## Assignment
Before copying, remove every picture, and then repeat all entries below precisely as written.

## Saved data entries
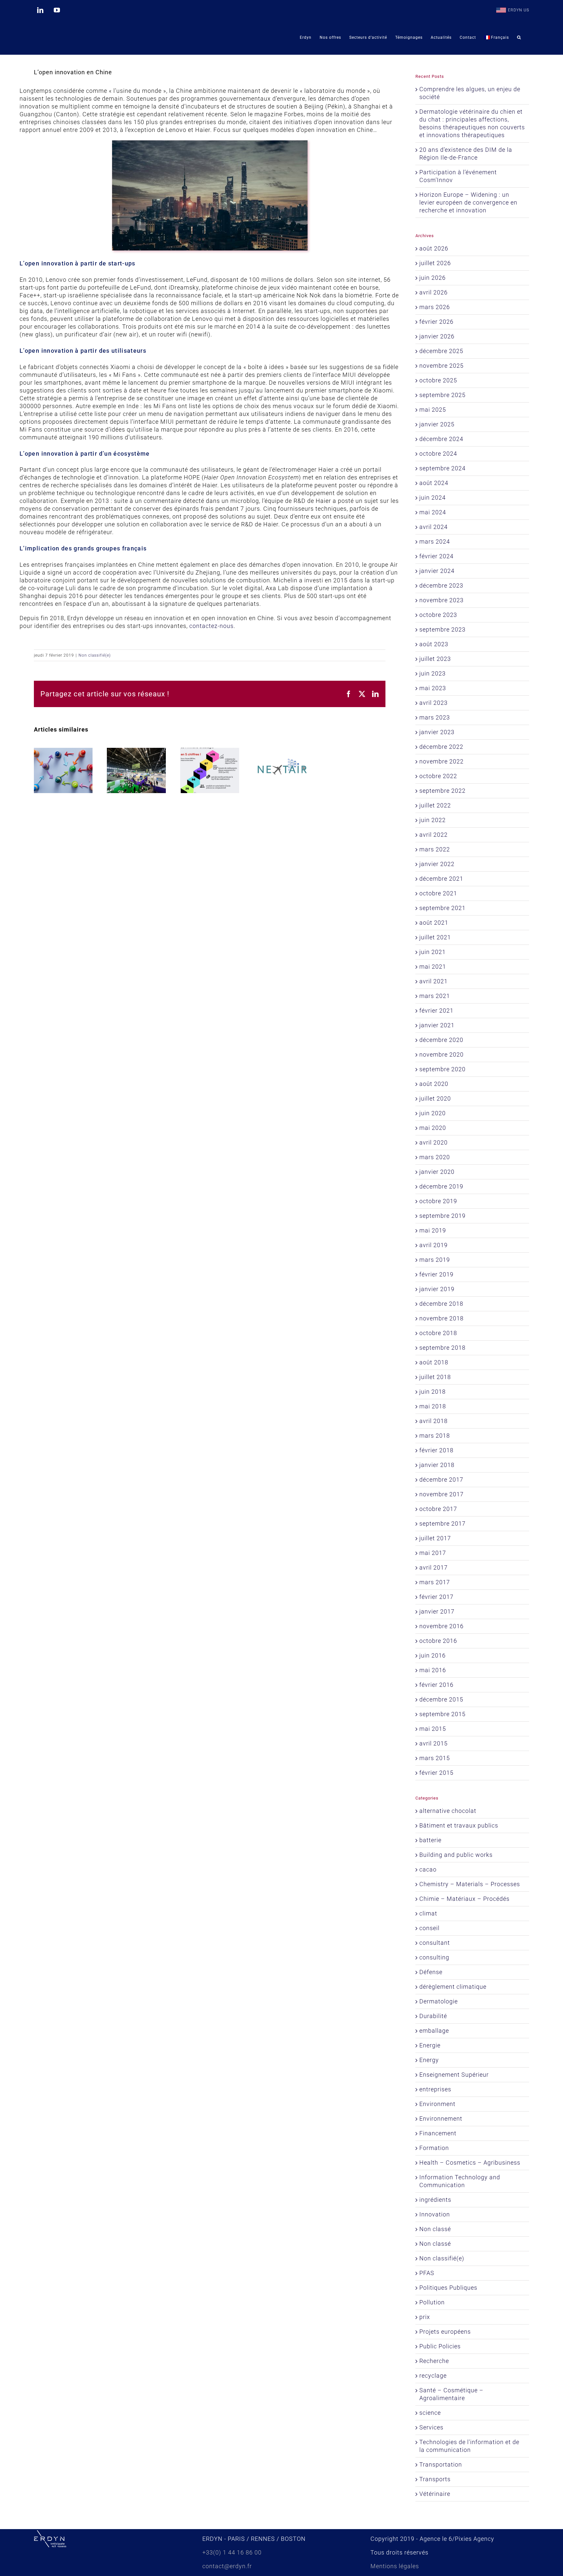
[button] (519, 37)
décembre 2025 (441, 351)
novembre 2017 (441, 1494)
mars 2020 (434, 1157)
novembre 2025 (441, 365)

## Task result
[button] (519, 37)
décembre 2025 (441, 351)
novembre 2017 (441, 1494)
mars 2020 (434, 1157)
novembre 2025 (441, 365)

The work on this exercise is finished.